For every line in the material, set down an identical one.

═══ Listed records

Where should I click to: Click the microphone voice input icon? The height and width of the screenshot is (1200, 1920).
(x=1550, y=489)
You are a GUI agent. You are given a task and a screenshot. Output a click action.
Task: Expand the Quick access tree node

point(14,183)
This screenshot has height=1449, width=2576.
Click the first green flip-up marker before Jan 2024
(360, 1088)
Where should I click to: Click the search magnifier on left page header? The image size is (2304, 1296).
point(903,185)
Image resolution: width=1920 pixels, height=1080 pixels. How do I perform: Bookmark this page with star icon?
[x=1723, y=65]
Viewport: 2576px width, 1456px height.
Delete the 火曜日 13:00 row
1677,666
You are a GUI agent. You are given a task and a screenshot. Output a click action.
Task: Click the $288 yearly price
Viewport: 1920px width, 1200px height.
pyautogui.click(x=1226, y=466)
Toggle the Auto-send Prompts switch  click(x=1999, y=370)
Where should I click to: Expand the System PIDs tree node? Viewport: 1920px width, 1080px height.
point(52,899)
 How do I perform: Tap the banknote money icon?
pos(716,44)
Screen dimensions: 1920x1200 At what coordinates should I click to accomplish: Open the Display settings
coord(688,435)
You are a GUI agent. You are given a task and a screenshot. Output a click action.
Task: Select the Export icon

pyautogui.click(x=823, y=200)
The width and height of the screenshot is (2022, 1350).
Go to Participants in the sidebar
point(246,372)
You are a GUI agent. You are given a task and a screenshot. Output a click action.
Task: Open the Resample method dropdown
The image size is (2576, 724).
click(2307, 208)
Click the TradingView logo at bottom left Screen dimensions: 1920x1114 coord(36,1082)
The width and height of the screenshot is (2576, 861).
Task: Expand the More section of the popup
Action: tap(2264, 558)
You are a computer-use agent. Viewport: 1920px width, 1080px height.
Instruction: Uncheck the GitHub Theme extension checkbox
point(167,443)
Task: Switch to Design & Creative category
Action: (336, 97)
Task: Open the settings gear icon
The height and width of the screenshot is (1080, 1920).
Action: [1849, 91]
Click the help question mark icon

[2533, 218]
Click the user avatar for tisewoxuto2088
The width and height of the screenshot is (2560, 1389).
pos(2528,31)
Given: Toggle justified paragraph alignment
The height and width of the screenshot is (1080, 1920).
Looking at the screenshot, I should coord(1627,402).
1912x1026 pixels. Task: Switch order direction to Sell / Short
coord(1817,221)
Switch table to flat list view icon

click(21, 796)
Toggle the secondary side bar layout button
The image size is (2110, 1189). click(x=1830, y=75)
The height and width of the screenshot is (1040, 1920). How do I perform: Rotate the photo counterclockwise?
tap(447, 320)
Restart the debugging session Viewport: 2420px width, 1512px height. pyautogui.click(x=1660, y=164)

══════

■ Exercise response:
Where should I click to: Click the microphone voice input icon? The height and width of the screenshot is (1200, 1920).
(x=1550, y=489)
You are a GUI agent. You are given a task and a screenshot. Output a click action.
Task: Expand the Quick access tree node

point(14,183)
This screenshot has height=1449, width=2576.
Click the first green flip-up marker before Jan 2024
(360, 1088)
Where should I click to: Click the search magnifier on left page header? The image size is (2304, 1296).
point(903,185)
Image resolution: width=1920 pixels, height=1080 pixels. How do I perform: Bookmark this page with star icon?
[x=1723, y=65]
Viewport: 2576px width, 1456px height.
Delete the 火曜日 13:00 row
1677,666
You are a GUI agent. You are given a task and a screenshot. Output a click action.
Task: Click the $288 yearly price
Viewport: 1920px width, 1200px height.
pyautogui.click(x=1226, y=466)
Toggle the Auto-send Prompts switch  click(x=1999, y=370)
Where should I click to: Expand the System PIDs tree node? Viewport: 1920px width, 1080px height.
point(52,899)
 How do I perform: Tap the banknote money icon?
pos(716,44)
Screen dimensions: 1920x1200 At what coordinates should I click to accomplish: Open the Display settings
coord(688,435)
You are a GUI agent. You are given a task and a screenshot. Output a click action.
Task: Select the Export icon

pyautogui.click(x=823, y=200)
The width and height of the screenshot is (2022, 1350).
Go to Participants in the sidebar
point(246,372)
You are a GUI agent. You are given a task and a screenshot. Output a click action.
Task: Open the Resample method dropdown
The image size is (2576, 724).
click(2307, 208)
Click the TradingView logo at bottom left Screen dimensions: 1920x1114 coord(36,1082)
The width and height of the screenshot is (2576, 861).
Task: Expand the More section of the popup
Action: tap(2264, 558)
You are a computer-use agent. Viewport: 1920px width, 1080px height.
Instruction: Uncheck the GitHub Theme extension checkbox
point(167,443)
Task: Switch to Design & Creative category
Action: (336, 97)
Task: Open the settings gear icon
The height and width of the screenshot is (1080, 1920).
Action: [1849, 91]
Click the help question mark icon

[2533, 218]
Click the user avatar for tisewoxuto2088
The width and height of the screenshot is (2560, 1389).
pos(2528,31)
Given: Toggle justified paragraph alignment
The height and width of the screenshot is (1080, 1920).
Looking at the screenshot, I should coord(1627,402).
1912x1026 pixels. Task: Switch order direction to Sell / Short
coord(1817,221)
Switch table to flat list view icon

click(21, 796)
Toggle the secondary side bar layout button
The image size is (2110, 1189). click(x=1830, y=75)
The height and width of the screenshot is (1040, 1920). How do I perform: Rotate the photo counterclockwise?
tap(447, 320)
Restart the debugging session Viewport: 2420px width, 1512px height. pyautogui.click(x=1660, y=164)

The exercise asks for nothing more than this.